Gary McGraw, CEO of the Berryville Institute of Machine Learning, recently joined Dennis Fisher on the Decipher podcast to discuss his team's new architectural risk analysis of black box LLM models and the need for regulation in the AI market. This is a condensed and edited transcript of that discussion.
Dennis Fisher: For people that are more security minded than Ai or machine learning experts, can you explain the difference? How how do you sort of differentiate or relate the two?
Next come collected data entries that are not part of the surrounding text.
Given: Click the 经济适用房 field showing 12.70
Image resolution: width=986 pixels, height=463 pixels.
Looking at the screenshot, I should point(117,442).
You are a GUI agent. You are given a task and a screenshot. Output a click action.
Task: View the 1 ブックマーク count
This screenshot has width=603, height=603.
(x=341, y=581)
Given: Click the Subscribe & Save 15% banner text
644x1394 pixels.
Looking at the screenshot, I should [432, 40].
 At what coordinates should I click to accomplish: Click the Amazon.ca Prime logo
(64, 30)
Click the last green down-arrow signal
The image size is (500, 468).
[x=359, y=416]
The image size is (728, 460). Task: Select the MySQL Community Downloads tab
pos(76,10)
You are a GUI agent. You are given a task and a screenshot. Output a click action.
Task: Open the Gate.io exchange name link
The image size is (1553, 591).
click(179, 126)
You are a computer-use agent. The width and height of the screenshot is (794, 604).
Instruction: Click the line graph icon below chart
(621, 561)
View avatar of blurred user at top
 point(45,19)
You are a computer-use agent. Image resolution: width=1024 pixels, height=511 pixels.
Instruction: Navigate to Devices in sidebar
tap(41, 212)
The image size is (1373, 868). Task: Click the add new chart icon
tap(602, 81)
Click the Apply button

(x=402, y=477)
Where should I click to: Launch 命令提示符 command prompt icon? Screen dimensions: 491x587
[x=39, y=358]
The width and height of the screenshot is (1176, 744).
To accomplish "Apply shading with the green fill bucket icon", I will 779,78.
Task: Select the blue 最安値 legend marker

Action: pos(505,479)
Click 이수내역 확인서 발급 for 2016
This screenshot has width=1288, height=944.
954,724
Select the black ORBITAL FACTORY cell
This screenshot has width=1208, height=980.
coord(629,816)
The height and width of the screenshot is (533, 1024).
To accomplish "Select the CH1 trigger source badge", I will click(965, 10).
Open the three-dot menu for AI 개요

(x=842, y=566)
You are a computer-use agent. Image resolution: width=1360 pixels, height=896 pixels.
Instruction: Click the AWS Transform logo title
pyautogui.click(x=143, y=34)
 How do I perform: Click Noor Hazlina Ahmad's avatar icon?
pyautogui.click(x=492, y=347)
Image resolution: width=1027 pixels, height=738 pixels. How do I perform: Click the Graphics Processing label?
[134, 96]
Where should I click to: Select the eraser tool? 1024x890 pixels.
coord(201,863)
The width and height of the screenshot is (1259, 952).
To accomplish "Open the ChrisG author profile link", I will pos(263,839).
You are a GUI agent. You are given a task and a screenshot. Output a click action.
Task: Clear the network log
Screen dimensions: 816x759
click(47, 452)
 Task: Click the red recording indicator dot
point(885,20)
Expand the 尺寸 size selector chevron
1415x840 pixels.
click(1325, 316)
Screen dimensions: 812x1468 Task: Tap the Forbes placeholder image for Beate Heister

Gary McGraw: Well artificial intelligence has been around since 1956, since Mccarthy and the people got together and said oh yeah, we can build artificial intelligence in a week during a summer camp at Dartmouth. They were wrong. It took more than a week. But artificial intelligence has spun off a bunch of interesting things and as soon as it solves something, it's no longer AI. Like search. Remember that all of search came from AI in the early days and you know there's symbolic AI, there's sub symbolic computation. There's emergent computation. There's machine learning and there are lots of different kinds of machine learning. The kind of machine learning that everybody's all excited about now is neural networks and in particular deep neural networks and we've built these autoassociative predictive generators otherwise known as LLMs now with unbelievably huge piles of data and a huge amounts of connection. So these neural networks are really, really large, but generally speaking the technology was all around in 90 when the PDP series got published by McClellan and Roma Hart and those are some great books. I got started coding neural networks in 1989 when those books came out and so I wondered, gosh how much progress have we made in this kind of little sub aspect of AI, so it's a subset. It's just a specific kind of approach to AI machine learning.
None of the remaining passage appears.